When I saw Andrew Smith’s Winger at Chapters a few weeks ago – just for the cover alone – I
really wanted to read it. Winger is
about Ryan Dean West (Ryan Dean is his first name; he is more hesitant to share
his middle name) and follows him over the fall of his junior year at Pine
Mountain, a boarding school for rich kids. Before I read the book, it seemed
very similar to Jon van de Ruit’s Spud books,
about a boarding school in South Africa that focuses on the character of Spud
in particular. But I didn’t pick up the book right away, mostly because Andrew
Smith is also the author of The Marbury
Lens, a book I absolutely loved for its story and writing, but didn’t like
for its portrayal of female characters. But I picked up the book a week later,
and read it in two sittings, which was more than enough time to completely forget
about the comparison to Spud.
Ryan Dean West starts his junior year with the goal of
reinventing himself from the “bitch-ass” 14-year-old he is, two years younger
than anyone else in his year. He is at the top of his class and admits to
always making sure he gets a few questions wrong on a test in order to keep the
bell curve from being set too high for his classmates. When the book starts,
Ryan Dean is submerged face first into the toilet of his dormitory bathrooms,
already watching his goal of reinvention slide out of sight. This is the first
year that he’ll be living in O-Hall (Opportunity Hall), the dormitory that
students are sent to when they break the rules (Ryan Dean notes that almost
everyone is in there for fighting). Instead of rooming with his best friends
Seanie and JP in the normal dorms, he’s stuck with Chas Becker, big, mean, and
an asshole.
Ryan Dean also plays rugby for his school, and I really
appreciated Smith’s inclusion of the sport in this book, because it’s not often
that it’s at the heart of a YA novel (football and basketball are the two that
usually take precedence!).

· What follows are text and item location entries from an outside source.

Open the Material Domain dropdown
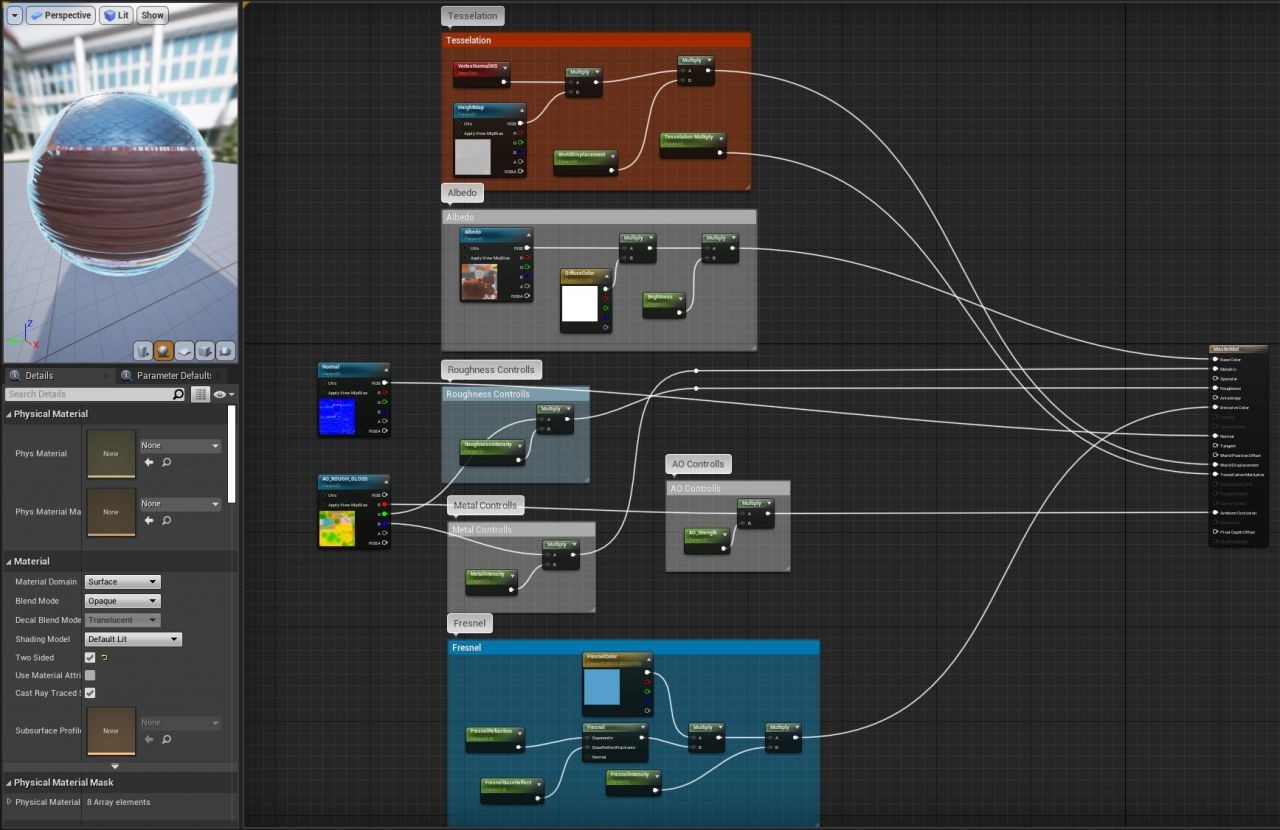point(122,582)
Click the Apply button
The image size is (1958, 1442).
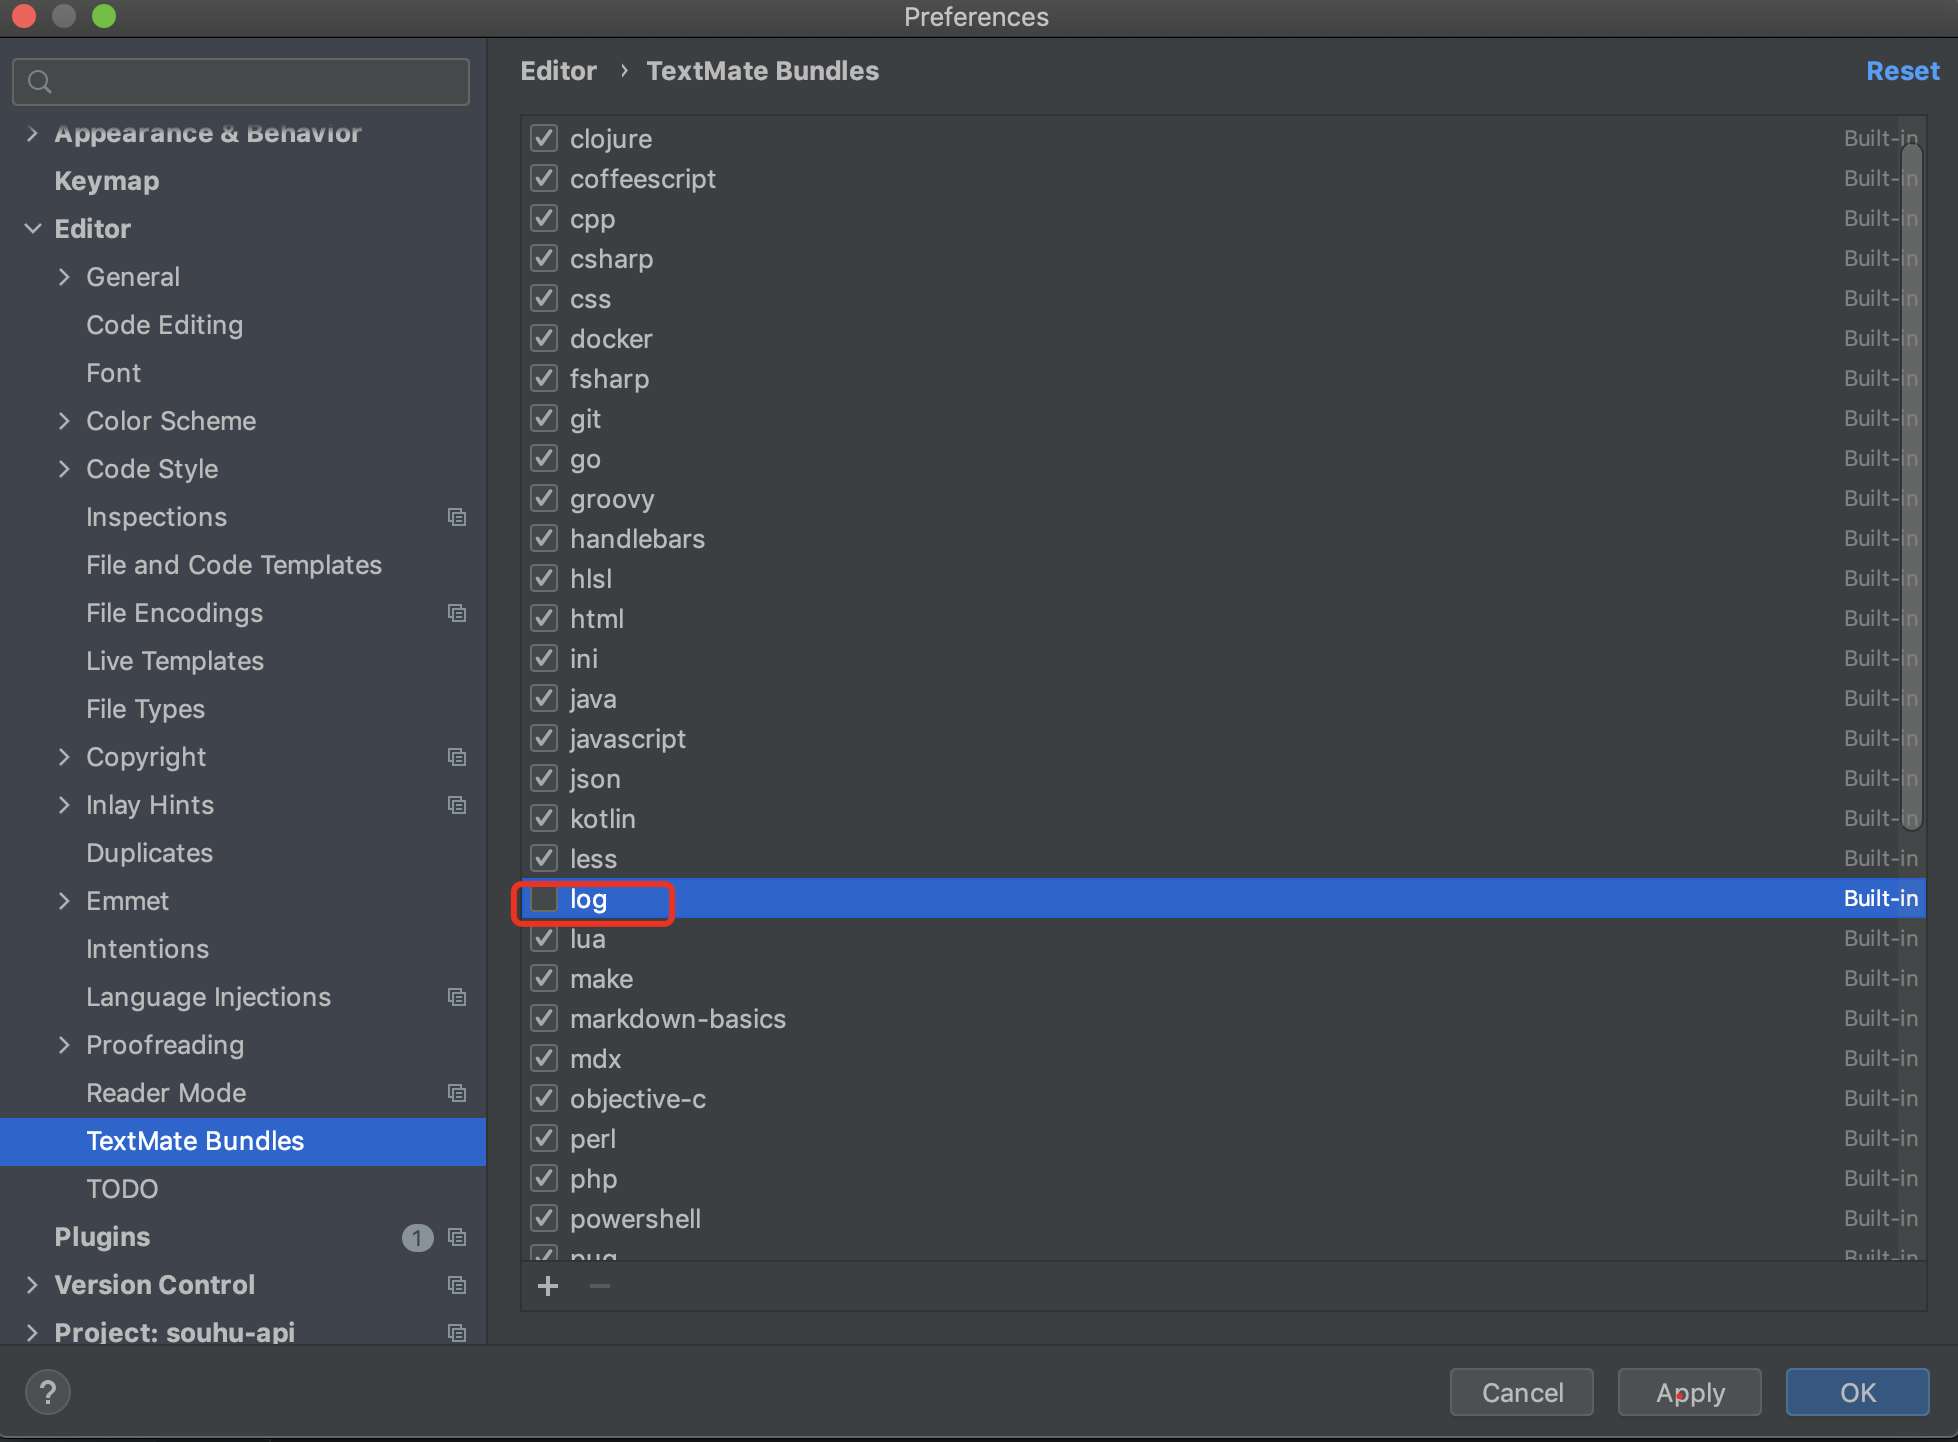(1689, 1392)
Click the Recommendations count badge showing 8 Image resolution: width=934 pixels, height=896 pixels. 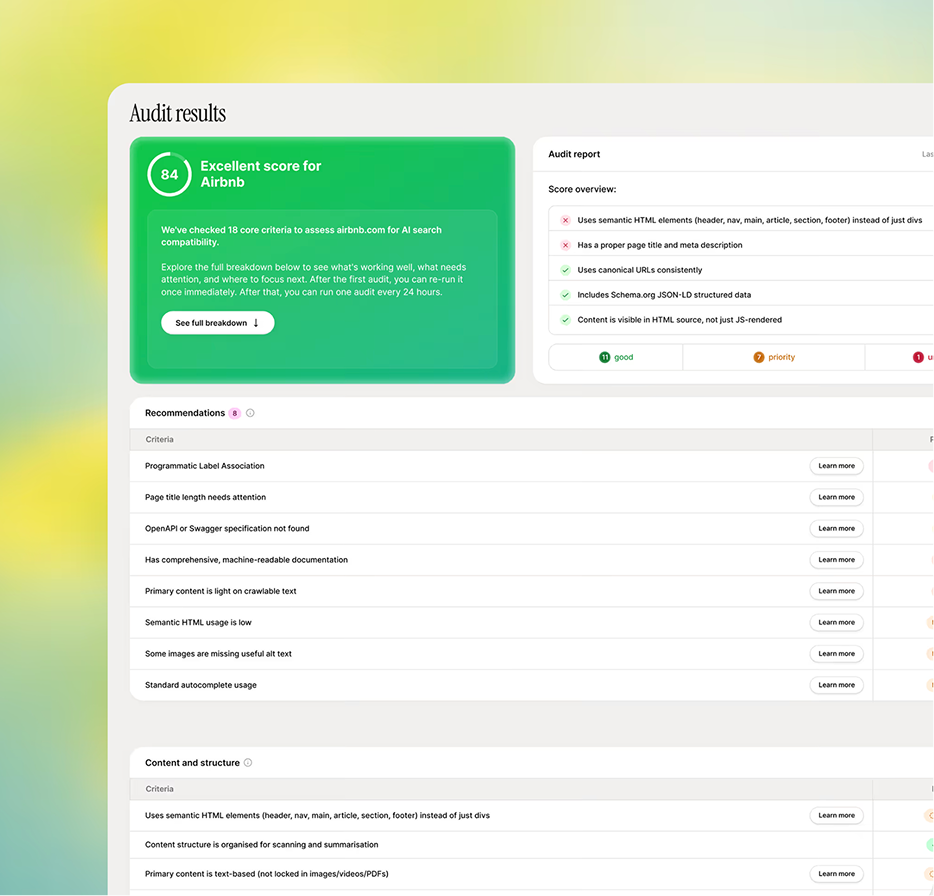click(235, 413)
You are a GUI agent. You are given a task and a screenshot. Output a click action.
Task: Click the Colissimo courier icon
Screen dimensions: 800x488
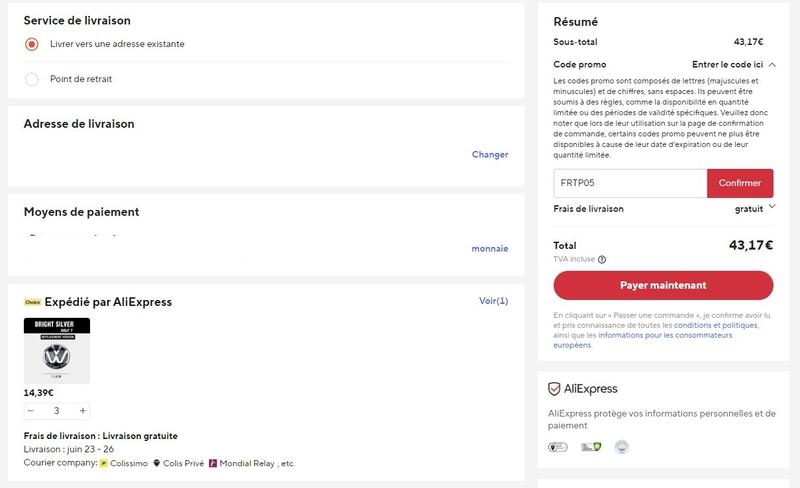[104, 463]
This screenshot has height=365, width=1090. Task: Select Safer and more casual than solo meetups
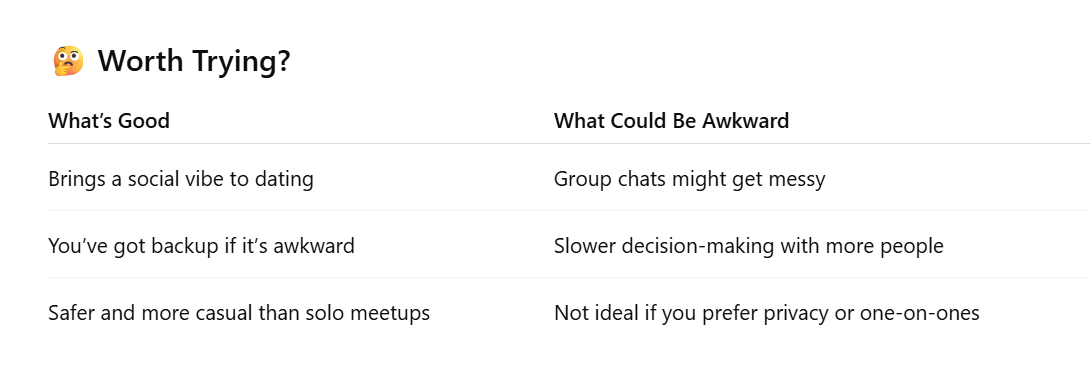(x=239, y=313)
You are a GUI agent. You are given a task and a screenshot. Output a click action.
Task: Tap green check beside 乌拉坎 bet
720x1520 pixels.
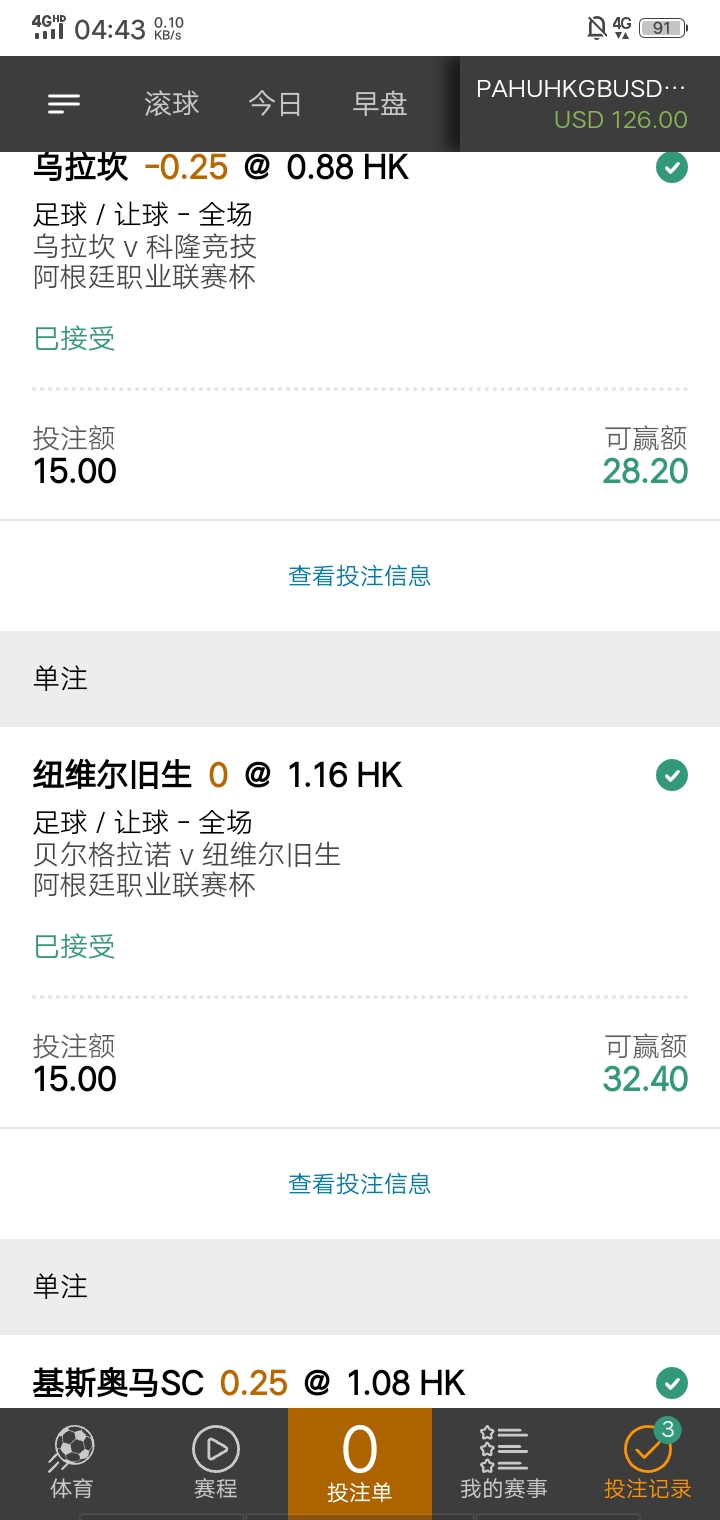point(672,167)
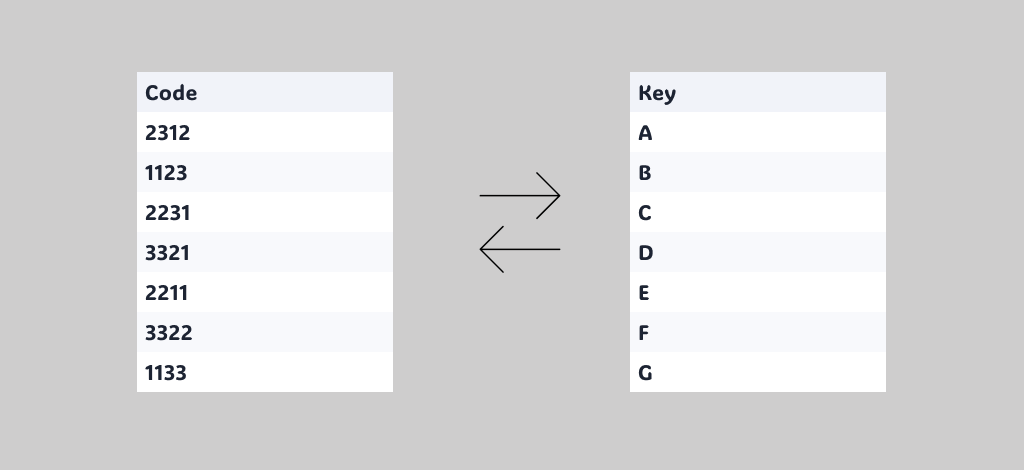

The games and practices provide a nice break in pace
from Ryan Dean’s narration, and also provide much of the conflict between Ryan
Dean and his friends. As one of the only openly gay students at Pine Mountain,
their captain, Joey, routinely gets in fights with the football team, and Ryan
Dean is one of the few who stand up for him.
Sam Bosma provides illustrations for the book, as Ryan Dean
describes his own experience with a mix of text and comic images. The story is
routinely funny and serious, and bounces back and forth between the two of them
in a way that is incredibly realistic for a high school experience.
But the problem of Smith’s female characters really took
away from the story, almost more than it did in The Marbury Lens. Ryan Dean is himself a sexist character, and
while this isn’t usually a problem in YA literature (because characters have
some awareness of their behavior and end up making a change by the end of the
novel), it is with Ryan Dean. For the first few hundred pages of the book, he
does not describe any female character without noting how hot or not hot she
is. But Smith’s female characters don’t ever get more than that “hot”
adjective; he doesn’t spend any more time on making them into dynamic
characters. This is completely opposite to how he describes male characters;
even Chas Becker has more depth than any female character.
And then there’s Ryan Dean’s love interest, Annie, who still
sees him as a young 14-year-old boy (and truthfully, that’s what he is, at two
years younger than her, and what 16-year-old girl would actually date a 14-year-old boy?). Yet when the unlikely romance does play out between
them (even though Annie says “I can’t be in love with you” constantly), and Ryan Dean goes home to Seattle with Annie for the
weekend, it becomes even more pained. Annie, for instance, makes sure Ryan Dean
brings a couple of pairs of his too-short pants back to her house with him so
that she and her mom can fix the hem. Smith writes, “That afternoon, Annie kept
her promise to fix my school pants, but her mom helped. So I stood there in the
‘sewing room’ in my socks and underwear doing the on-off routine with my pants
while hot Annie pinned and her hot mother worked the sewing machine.”
I usually love YA books with male protagonists. They usually
provide authentic, refreshing, and interesting points of view. And they can be
as crude as they need to be because there is still something genuine about
their male protagonists, something important and validating. Ryan Dean didn’t
ever change from being a 14-year-old junior who thought he deserved perfection
in every area of his life, who objectified the girls at his school while still
expecting them to fall in love with him and make all his sexual fantasies come
true. He doesn’t reinvent himself. He doesn’t change even a little bit.
I wanted to really, really love this book, but I just couldn’t
ever invest enough in the story, because when I did, all I ended up with was
another sexist, objectifying comment that took me right out of it again. For
Joey and Seanie and Chas, the boarding school setting, and ending, Winger is a really good book. But
without a single well-rounded female character, it was a miss for me.